I have bipolar disorder, anxiety, PTSD and OCD. It’s not easy living with me sometimes, especially if I forget to take my meds. I also have a history of drug and alcohol abuse. I am 41 years old, and I have spent most of the first 40 years stretching my body and mind to their limits. I have put myself in quite a few disastrous situations. I have stared death in the face many times but the Lord has always stepped in and kept me safe.
The bible says the sins of a father will pass down to the son. I have always felt like the things in my girls’ lives are in some ways my fault. Logically, I know most things in their lives are not my fault. I didn’t know when I had them that I had not one, but a few mental illnesses. That came about 18 months after my youngest was born.
By the time my oldest girl (Bug) was in second grade, she started having issues. I immediately got her in to seeing a child psychologist who recommended a psychiatrist. I was hoping they would be able to help her with the problems she was having. I prayed she wouldn’t be tied down to meds. However, what is meant to happen will happen. By the time my little girl was 8 years old, she was admitted into the hospital because of a suicide attempt. It was almost exactly two years later that she became very sick. She couldn’t eat anything and she wasn’t getting very much fluids either. We spent a lot of time at the children’s hospital because she would get so dehydrated. Because she was so sick, she wasn’t taking her meds regularly. She began to spiral out of control. Around Christmas when she was 10 years old, she was re-admitted to the hospital under suicide watch.

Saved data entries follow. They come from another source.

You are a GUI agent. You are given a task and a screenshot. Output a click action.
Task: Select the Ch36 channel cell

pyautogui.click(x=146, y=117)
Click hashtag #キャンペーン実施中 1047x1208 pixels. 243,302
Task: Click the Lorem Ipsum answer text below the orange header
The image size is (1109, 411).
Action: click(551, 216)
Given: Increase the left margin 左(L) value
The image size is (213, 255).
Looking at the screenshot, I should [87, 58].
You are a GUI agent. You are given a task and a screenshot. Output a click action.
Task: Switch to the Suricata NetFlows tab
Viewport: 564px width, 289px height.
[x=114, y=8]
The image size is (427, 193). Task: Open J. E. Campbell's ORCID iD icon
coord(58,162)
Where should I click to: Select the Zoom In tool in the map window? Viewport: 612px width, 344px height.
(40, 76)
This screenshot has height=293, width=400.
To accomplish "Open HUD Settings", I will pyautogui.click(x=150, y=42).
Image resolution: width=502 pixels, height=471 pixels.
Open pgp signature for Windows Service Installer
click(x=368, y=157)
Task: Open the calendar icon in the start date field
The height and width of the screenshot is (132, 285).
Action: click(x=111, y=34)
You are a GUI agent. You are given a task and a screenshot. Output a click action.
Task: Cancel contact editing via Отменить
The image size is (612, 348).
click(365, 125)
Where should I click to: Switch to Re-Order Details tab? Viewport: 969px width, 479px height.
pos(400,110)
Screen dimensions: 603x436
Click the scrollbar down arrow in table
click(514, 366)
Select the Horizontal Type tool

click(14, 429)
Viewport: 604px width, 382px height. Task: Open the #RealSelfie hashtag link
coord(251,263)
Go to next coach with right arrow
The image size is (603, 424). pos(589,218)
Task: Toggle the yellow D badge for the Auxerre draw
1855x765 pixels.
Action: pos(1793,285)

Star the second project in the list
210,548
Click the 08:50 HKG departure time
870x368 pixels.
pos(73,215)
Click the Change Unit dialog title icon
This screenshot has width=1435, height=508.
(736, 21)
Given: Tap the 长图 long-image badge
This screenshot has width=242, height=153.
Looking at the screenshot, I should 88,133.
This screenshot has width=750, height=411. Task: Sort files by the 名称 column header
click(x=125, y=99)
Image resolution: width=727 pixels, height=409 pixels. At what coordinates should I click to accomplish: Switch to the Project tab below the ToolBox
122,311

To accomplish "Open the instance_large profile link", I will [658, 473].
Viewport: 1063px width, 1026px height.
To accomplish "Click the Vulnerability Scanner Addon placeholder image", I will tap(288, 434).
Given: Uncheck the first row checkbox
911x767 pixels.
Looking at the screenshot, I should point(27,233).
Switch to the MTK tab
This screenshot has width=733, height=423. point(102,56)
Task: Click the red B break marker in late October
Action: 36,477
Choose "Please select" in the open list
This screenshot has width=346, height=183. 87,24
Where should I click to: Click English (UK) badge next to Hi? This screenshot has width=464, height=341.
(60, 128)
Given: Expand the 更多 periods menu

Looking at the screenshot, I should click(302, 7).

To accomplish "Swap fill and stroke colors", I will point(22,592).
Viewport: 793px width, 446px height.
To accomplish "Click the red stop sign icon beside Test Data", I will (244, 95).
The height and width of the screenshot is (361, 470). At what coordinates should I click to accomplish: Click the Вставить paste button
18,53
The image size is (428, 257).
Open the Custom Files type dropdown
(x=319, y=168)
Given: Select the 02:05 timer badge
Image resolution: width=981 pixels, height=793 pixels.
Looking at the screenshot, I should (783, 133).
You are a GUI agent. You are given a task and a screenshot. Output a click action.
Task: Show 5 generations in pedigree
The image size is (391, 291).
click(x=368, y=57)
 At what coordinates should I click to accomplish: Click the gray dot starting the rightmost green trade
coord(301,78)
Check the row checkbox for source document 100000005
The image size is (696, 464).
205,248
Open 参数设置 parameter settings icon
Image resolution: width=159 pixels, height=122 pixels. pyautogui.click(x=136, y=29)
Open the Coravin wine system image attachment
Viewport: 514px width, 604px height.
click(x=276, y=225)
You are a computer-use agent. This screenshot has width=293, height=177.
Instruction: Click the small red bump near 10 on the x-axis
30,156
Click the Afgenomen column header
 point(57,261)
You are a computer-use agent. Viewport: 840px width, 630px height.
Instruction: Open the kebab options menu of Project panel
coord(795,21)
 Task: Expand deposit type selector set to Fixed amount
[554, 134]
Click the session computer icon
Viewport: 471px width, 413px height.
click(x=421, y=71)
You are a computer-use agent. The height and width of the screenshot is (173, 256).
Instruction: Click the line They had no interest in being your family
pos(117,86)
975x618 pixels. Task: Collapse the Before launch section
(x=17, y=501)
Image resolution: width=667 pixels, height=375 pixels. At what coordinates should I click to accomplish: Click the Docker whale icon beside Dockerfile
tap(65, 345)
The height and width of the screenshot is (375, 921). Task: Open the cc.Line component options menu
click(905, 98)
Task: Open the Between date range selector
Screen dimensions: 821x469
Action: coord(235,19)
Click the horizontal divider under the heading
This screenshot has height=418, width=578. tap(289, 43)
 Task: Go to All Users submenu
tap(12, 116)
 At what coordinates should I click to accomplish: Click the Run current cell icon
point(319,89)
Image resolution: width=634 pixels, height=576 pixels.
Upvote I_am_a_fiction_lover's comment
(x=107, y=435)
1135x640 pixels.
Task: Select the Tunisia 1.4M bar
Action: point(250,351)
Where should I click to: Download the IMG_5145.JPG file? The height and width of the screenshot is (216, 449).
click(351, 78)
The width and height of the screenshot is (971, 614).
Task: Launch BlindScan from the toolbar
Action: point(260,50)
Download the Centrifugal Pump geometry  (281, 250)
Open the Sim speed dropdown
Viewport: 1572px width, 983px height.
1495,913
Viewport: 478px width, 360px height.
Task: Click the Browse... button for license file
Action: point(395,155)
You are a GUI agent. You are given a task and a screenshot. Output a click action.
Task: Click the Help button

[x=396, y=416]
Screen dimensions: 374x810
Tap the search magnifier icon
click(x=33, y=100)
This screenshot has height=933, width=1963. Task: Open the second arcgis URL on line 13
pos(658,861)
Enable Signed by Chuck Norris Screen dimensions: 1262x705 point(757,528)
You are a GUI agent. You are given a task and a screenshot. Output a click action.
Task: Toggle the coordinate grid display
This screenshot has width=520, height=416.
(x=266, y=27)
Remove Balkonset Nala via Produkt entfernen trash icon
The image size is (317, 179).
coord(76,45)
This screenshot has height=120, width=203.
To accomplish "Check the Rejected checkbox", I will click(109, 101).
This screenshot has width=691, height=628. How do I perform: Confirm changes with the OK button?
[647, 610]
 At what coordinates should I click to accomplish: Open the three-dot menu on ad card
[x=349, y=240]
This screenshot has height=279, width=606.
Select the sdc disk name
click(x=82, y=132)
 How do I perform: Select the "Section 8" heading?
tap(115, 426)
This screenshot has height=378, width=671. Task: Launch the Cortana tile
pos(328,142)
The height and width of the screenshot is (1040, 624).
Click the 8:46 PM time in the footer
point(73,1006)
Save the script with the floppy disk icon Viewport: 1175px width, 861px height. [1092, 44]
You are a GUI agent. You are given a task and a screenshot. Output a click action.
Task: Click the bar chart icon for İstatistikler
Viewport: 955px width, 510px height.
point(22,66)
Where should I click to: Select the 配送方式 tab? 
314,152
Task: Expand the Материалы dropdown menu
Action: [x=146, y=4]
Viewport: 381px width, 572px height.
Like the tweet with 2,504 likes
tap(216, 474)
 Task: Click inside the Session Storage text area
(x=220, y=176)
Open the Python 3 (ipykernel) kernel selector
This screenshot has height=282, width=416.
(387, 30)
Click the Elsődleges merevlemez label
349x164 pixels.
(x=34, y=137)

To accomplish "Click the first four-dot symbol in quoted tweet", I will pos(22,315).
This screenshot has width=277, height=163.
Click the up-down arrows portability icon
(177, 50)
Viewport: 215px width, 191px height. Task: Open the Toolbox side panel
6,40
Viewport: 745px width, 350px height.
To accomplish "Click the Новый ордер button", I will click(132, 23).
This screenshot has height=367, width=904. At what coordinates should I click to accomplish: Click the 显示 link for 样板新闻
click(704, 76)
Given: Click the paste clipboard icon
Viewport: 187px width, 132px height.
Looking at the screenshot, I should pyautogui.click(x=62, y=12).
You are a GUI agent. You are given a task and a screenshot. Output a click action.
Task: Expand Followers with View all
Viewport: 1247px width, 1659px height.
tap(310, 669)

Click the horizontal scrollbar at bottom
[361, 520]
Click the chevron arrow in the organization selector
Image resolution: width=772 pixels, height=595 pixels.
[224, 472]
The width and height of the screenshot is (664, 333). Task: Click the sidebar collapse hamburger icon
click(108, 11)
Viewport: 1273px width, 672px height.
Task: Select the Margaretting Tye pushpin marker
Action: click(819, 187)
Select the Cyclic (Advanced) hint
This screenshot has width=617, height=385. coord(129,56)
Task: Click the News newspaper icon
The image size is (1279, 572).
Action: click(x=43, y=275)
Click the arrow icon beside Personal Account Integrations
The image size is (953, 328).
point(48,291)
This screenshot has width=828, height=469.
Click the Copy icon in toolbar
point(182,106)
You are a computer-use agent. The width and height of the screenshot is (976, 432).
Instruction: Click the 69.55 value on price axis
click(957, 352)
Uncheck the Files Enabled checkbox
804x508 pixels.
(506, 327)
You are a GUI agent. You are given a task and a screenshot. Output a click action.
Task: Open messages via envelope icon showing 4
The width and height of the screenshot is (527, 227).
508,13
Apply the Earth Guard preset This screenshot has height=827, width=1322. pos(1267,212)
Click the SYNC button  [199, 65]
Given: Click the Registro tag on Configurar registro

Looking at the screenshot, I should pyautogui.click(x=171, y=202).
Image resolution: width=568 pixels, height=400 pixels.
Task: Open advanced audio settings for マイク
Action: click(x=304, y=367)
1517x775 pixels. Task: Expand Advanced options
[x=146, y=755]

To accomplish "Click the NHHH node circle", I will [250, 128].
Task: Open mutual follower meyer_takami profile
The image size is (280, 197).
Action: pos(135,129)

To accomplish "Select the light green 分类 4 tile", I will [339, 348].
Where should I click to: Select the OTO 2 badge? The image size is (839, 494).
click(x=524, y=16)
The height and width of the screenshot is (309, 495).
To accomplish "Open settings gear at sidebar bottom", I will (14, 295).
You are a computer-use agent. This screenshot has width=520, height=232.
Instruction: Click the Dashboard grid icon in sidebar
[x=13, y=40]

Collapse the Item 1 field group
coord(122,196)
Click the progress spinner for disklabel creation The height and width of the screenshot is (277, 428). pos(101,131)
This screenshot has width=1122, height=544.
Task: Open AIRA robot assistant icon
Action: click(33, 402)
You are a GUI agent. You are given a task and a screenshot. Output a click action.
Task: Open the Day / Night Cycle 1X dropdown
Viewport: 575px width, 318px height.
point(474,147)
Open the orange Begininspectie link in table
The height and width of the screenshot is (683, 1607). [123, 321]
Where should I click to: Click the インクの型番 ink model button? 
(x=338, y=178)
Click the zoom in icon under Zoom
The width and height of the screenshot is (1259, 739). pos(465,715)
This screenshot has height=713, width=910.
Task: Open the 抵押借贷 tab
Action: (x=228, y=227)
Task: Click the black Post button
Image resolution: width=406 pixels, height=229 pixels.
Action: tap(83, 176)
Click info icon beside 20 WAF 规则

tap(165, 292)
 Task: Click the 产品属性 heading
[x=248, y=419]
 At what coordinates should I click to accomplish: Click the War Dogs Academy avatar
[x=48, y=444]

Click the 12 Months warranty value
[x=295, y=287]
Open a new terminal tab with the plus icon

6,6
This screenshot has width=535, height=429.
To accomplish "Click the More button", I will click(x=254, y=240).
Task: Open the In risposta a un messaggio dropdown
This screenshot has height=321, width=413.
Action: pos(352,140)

When she came home, she brought a few more diagnoses with her. She went in with bipolar disorder. When she got discharged, she was dealing not only with bipolar, but bipolar with psychosis, ADHD, anxiety and oppositional defiant disorder. My daughter has always been like a Mini-Me, we look a lot alike, we have the same allergies and most of the same health issues. I used to say she was a watered down version of me. However, as she has gotten older she has surpassed anything I‘ve ever been through. It’s like everything that I have dealt with she has to deal with, only with amplified results. I found out early in my own diagnosis that most of these mental disorders are hereditary. I try not to think about it very often, but in a twisted kind of way it is my fault she is suffering so much. I pray often for guidance to be able to do the right thing for both my girls. I know my past has come back to haunt me in many ways, but that’s no reason for my girls to have to deal with the repercussions. I pray that each of them find peace in their lives.